*EXERCISE:* Convert every line of the data below into a JSON list of strings, with one string per line and blank lines omitted.
################
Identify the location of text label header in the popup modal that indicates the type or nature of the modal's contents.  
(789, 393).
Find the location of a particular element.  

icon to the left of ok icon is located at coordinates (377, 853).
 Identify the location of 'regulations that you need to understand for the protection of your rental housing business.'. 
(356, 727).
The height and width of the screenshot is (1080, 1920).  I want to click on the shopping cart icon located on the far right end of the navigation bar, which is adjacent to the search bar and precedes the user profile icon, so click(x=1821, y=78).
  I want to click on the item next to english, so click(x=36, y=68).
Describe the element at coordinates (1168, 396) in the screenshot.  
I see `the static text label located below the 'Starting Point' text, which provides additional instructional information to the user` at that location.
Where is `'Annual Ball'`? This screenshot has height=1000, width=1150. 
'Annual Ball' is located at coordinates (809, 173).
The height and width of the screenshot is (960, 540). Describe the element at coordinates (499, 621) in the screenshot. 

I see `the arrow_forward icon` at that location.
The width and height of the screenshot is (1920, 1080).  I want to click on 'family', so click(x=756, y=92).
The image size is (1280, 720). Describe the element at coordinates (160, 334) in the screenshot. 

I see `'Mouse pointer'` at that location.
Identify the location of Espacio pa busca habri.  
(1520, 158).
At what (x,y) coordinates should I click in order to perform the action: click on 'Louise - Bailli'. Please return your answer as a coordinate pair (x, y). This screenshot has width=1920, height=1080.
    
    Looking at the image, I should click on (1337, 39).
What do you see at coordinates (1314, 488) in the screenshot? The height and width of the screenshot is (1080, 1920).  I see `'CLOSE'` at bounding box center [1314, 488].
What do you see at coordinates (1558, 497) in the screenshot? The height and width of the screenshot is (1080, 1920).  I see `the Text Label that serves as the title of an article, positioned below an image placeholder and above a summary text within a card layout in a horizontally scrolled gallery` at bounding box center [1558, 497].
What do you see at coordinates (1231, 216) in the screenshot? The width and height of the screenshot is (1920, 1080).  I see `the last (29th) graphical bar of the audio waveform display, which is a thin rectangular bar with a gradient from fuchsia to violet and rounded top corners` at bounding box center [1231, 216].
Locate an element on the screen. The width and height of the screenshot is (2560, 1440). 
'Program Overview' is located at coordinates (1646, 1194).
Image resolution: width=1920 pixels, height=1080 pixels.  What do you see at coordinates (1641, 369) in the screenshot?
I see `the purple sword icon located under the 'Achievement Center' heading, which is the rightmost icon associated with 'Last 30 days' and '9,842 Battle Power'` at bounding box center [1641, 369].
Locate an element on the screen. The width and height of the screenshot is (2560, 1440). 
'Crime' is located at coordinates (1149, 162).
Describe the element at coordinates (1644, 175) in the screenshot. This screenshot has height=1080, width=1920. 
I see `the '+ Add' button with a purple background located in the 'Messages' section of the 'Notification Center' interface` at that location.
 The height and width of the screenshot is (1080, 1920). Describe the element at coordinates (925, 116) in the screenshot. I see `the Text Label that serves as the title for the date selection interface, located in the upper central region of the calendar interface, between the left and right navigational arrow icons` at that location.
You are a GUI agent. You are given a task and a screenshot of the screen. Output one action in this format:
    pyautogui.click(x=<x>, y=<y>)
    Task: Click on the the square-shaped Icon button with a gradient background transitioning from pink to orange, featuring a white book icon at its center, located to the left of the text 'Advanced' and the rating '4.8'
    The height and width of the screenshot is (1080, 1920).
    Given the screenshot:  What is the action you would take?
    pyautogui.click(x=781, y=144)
################
*ANSWER TO THE EXERCISE:*
[
  "Identify the location of text label header in the popup modal that indicates the type or nature of the modal's contents.  ",
  "(789, 393).",
  "Find the location of a particular element.  ",
  "icon to the left of ok icon is located at coordinates (377, 853).",
  " Identify the location of 'regulations that you need to understand for the protection of your rental housing business.'. ",
  "(356, 727).",
  "The height and width of the screenshot is (1080, 1920).  I want to click on the shopping cart icon located on the far right end of the navigation bar, which is adjacent to the search bar and precedes the user profile icon, so click(x=1821, y=78).",
  "  I want to click on the item next to english, so click(x=36, y=68).",
  "Describe the element at coordinates (1168, 396) in the screenshot.  ",
  "I see `the static text label located below the 'Starting Point' text, which provides additional instructional information to the user` at that location.",
  "Where is `'Annual Ball'`? This screenshot has height=1000, width=1150. ",
  "'Annual Ball' is located at coordinates (809, 173).",
  "The height and width of the screenshot is (960, 540). Describe the element at coordinates (499, 621) in the screenshot. ",
  "I see `the arrow_forward icon` at that location.",
  "The width and height of the screenshot is (1920, 1080).  I want to click on 'family', so click(x=756, y=92).",
  "The image size is (1280, 720). Describe the element at coordinates (160, 334) in the screenshot. ",
  "I see `'Mouse pointer'` at that location.",
  "Identify the location of Espacio pa busca habri.  ",
  "(1520, 158).",
  "At what (x,y) coordinates should I click in order to perform the action: click on 'Louise - Bailli'. Please return your answer as a coordinate pair (x, y). This screenshot has width=1920, height=1080.",
  "    Looking at the image, I should click on (1337, 39).",
  "What do you see at coordinates (1314, 488) in the screenshot? The height and width of the screenshot is (1080, 1920).  I see `'CLOSE'` at bounding box center [1314, 488].",
  "What do you see at coordinates (1558, 497) in the screenshot? The height and width of the screenshot is (1080, 1920).  I see `the Text Label that serves as the title of an article, positioned below an image placeholder and above a summary text within a card layout in a horizontally scrolled gallery` at bounding box center [1558, 497].",
  "What do you see at coordinates (1231, 216) in the screenshot? The width and height of the screenshot is (1920, 1080).  I see `the last (29th) graphical bar of the audio waveform display, which is a thin rectangular bar with a gradient from fuchsia to violet and rounded top corners` at bounding box center [1231, 216].",
  "Locate an element on the screen. The width and height of the screenshot is (2560, 1440). ",
  "'Program Overview' is located at coordinates (1646, 1194).",
  "Image resolution: width=1920 pixels, height=1080 pixels.  What do you see at coordinates (1641, 369) in the screenshot?",
  "I see `the purple sword icon located under the 'Achievement Center' heading, which is the rightmost icon associated with 'Last 30 days' and '9,842 Battle Power'` at bounding box center [1641, 369].",
  "Locate an element on the screen. The width and height of the screenshot is (2560, 1440). ",
  "'Crime' is located at coordinates (1149, 162).",
  "Describe the element at coordinates (1644, 175) in the screenshot. This screenshot has height=1080, width=1920. ",
  "I see `the '+ Add' button with a purple background located in the 'Messages' section of the 'Notification Center' interface` at that location.",
  " The height and width of the screenshot is (1080, 1920). Describe the element at coordinates (925, 116) in the screenshot. I see `the Text Label that serves as the title for the date selection interface, located in the upper central region of the calendar interface, between the left and right navigational arrow icons` at that location.",
  "You are a GUI agent. You are given a task and a screenshot of the screen. Output one action in this format:",
  "    pyautogui.click(x=<x>, y=<y>)",
  "    Task: Click on the the square-shaped Icon button with a gradient background transitioning from pink to orange, featuring a white book icon at its center, located to the left of the text 'Advanced' and the rating '4.8'",
  "    The height and width of the screenshot is (1080, 1920).",
  "    Given the screenshot:  What is the action you would take?",
  "    pyautogui.click(x=781, y=144)"
]